Abstract

Suicidal ideation (SI) typically emerges during adolescence but is challenging to predict. Given the potentially lethal consequences of SI, it is important to identify neurobiological and psychosocial variables explaining the severity of SI in adolescents. In 106 participants (59 female) recruited from the community, we assessed psychosocial characteristics and obtained resting-state fMRI data in early adolescence (baseline: aged 9-13 years). Across 250 brain regions, we assessed local graph theory-based properties of interconnectedness: local efficiency, eigenvector centrality, nodal degree, within-module z-score, and participation coefficient. Four years later (follow-up: ages 13-19 years), participants self-reported their SI severity. We used least absolute shrinkage and selection operator (LASSO) regressions to identify a linear combination of psychosocial and brain-based variables that best explain the severity of SI symptoms at follow-up. Nested-cross-validation yielded model performance statistics for all LASSO models. A combination of psychosocial and brain-based variables explained subsequent severity of SI (R2 = .55); the strongest was internalizing and externalizing symptom severity at follow-up. Follow-up LASSO regressions of psychosocial-only and brain-based-only variables indicated that psychosocial-only variables explained 55% of the variance in SI severity; in contrast, brain-based-only variables performed worse than the null model.

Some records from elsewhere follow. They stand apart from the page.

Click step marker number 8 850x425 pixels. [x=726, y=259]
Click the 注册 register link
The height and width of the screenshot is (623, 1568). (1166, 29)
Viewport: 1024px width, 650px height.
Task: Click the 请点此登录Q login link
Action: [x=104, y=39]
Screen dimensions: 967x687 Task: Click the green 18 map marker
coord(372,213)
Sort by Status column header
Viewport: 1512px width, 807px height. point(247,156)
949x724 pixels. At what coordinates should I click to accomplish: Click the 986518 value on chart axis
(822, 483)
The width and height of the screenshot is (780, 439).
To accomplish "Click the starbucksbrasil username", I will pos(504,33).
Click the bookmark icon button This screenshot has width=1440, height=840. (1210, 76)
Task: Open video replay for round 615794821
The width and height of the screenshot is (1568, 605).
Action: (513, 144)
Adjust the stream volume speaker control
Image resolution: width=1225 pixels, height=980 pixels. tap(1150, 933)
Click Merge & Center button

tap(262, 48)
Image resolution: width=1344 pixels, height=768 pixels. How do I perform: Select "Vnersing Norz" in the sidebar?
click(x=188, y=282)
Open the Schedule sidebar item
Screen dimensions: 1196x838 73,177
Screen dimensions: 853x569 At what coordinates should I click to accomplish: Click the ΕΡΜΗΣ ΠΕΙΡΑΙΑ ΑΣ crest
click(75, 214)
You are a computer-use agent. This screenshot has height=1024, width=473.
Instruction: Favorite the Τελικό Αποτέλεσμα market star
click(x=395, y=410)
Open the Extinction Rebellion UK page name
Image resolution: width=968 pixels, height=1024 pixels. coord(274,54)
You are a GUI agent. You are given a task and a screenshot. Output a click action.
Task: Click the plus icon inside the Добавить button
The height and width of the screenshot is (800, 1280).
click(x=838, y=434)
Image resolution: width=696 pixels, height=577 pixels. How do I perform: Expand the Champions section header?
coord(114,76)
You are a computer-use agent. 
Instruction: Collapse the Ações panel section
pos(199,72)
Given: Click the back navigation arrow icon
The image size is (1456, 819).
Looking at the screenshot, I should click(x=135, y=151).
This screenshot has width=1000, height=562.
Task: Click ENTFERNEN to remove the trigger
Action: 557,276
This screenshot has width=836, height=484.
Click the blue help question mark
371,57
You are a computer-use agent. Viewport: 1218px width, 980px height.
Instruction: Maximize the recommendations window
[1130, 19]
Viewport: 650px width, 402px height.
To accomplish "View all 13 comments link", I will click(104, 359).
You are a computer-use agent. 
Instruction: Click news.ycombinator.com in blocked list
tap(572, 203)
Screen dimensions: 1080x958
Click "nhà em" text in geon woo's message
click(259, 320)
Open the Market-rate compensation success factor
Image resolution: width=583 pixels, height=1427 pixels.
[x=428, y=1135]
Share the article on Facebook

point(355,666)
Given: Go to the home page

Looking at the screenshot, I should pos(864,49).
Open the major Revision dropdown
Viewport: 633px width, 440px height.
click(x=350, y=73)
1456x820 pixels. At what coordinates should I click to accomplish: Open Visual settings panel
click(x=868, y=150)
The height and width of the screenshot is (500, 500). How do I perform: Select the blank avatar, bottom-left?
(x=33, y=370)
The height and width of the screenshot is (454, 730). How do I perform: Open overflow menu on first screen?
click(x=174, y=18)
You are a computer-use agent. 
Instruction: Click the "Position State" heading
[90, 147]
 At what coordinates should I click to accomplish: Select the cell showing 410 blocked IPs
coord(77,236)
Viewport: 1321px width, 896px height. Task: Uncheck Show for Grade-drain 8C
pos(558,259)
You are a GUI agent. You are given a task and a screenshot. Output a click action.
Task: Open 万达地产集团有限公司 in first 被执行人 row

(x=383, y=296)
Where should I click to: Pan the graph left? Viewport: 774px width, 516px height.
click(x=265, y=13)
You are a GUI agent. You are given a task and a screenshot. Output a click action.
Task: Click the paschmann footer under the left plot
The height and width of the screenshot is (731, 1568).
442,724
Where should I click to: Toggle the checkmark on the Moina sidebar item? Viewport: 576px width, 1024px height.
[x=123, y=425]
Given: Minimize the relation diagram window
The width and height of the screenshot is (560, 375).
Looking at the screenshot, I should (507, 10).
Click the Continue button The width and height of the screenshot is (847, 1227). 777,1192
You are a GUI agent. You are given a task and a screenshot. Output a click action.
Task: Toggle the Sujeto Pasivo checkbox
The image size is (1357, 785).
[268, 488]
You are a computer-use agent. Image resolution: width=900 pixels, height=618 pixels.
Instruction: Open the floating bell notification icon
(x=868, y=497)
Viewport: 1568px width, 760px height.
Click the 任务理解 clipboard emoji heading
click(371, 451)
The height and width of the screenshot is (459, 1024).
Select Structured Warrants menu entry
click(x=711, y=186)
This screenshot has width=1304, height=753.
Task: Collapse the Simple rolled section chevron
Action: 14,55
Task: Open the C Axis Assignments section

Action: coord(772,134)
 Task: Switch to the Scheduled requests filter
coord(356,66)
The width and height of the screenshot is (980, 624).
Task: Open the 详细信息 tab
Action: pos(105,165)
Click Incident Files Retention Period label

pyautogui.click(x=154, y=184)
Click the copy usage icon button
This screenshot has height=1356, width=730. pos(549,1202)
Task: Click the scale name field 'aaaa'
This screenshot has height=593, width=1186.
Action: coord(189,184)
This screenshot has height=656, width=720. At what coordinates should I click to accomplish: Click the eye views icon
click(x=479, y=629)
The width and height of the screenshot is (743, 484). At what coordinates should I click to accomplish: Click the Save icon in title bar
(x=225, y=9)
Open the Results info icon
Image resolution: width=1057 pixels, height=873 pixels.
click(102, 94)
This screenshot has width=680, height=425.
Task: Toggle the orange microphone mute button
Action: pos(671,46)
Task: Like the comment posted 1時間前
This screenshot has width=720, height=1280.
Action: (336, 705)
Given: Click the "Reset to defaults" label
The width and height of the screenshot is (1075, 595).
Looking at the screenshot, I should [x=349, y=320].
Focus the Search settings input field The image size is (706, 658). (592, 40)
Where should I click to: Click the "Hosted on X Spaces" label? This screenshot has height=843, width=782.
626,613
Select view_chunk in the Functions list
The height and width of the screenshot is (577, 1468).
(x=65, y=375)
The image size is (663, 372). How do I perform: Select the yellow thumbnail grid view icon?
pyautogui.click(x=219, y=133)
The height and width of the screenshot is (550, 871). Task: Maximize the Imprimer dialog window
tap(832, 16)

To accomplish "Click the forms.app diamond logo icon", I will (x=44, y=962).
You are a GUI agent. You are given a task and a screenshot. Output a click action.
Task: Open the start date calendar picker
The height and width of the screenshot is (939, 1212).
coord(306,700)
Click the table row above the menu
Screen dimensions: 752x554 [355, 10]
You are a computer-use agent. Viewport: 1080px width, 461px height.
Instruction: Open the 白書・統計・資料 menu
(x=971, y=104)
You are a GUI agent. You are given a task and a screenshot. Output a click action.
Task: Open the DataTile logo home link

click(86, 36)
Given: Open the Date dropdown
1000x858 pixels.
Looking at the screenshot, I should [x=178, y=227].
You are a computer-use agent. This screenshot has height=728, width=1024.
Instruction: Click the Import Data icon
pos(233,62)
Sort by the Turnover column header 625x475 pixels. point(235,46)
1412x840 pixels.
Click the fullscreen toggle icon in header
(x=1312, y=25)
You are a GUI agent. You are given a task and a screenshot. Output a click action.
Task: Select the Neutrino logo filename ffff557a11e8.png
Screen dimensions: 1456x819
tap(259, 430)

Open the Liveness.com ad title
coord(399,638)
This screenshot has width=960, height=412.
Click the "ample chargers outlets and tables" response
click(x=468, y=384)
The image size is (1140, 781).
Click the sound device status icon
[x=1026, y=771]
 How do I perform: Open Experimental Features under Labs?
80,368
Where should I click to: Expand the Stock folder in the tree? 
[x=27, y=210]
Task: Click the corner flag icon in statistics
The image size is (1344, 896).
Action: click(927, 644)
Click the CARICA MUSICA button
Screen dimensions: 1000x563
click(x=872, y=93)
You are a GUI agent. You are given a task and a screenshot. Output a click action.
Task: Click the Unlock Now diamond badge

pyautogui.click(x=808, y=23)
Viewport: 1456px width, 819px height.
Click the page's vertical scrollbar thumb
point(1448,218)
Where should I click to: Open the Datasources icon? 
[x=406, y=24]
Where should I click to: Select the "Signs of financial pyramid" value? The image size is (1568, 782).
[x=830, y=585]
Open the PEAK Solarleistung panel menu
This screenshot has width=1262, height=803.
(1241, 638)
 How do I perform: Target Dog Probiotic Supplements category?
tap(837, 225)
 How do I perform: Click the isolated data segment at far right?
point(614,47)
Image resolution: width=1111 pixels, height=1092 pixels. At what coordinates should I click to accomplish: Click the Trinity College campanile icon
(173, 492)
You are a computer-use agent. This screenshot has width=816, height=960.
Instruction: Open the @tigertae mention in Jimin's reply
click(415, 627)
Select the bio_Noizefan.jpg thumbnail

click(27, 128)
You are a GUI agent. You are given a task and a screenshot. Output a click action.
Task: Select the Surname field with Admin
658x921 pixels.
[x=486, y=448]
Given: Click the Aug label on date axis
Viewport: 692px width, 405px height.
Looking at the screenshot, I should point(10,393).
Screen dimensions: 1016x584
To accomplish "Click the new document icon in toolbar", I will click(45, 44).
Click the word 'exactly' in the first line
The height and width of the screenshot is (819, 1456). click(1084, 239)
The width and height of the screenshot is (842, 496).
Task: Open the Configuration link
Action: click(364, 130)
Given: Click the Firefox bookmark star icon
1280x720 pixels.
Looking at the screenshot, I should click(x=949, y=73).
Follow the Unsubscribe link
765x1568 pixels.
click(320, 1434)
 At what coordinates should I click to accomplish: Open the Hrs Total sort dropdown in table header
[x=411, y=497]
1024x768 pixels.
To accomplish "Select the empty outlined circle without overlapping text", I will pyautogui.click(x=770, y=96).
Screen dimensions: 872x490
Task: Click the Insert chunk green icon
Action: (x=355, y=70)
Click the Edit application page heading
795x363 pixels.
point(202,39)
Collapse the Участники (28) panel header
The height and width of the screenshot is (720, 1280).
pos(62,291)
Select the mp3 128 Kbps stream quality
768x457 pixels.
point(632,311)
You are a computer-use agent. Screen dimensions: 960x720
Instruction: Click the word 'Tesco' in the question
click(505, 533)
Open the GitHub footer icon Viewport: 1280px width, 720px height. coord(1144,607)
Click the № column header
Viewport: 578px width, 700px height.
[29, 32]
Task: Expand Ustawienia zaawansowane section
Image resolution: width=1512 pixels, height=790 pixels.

A linear combination of baseline and follow-up psychosocial variables best explained the severity of SI. Follow-up analyses indicated that graph theory resting-state metrics did not increase the prediction of the severity of SI in adolescents. Attending to internalizing and externalizing symptoms is important in early adolescence; resting-state connectivity properties other than local graph theory metrics might yield a stronger prediction of the severity of SI.